### WHAT NEEDS TO BE DONE
Repeat the line that contains "Image resolution: width=1437" exactly, along with each following line up to and including the last line of the entries.

[Dataset items]
------------------------------------------------------------------------
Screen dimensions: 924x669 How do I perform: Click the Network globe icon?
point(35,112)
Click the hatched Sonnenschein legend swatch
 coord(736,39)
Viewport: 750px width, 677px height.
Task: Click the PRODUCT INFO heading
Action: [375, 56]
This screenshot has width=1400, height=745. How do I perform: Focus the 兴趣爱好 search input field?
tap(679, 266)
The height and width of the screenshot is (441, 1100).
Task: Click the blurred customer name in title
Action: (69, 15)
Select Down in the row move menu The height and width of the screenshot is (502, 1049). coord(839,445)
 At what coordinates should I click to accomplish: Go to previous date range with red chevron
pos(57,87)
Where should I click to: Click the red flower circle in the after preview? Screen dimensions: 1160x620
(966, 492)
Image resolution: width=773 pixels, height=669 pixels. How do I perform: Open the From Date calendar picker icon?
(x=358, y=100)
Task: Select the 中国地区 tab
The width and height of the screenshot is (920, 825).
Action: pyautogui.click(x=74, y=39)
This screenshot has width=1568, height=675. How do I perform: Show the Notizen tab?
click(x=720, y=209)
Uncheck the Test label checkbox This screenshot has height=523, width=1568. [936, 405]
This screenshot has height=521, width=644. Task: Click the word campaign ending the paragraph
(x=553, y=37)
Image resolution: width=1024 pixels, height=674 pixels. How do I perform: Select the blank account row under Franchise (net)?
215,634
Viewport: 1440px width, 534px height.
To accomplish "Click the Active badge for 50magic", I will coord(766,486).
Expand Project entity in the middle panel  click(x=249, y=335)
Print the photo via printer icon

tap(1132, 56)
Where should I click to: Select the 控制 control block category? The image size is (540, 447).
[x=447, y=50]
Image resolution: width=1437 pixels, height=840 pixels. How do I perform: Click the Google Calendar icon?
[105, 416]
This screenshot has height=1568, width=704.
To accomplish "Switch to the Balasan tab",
------------------------------------------------------------------------
### EXERCISE SOLUTION
Image resolution: width=1437 pixels, height=840 pixels. How do I perform: Click the Google Calendar icon?
[105, 416]
This screenshot has height=1568, width=704.
To accomplish "Switch to the Balasan tab",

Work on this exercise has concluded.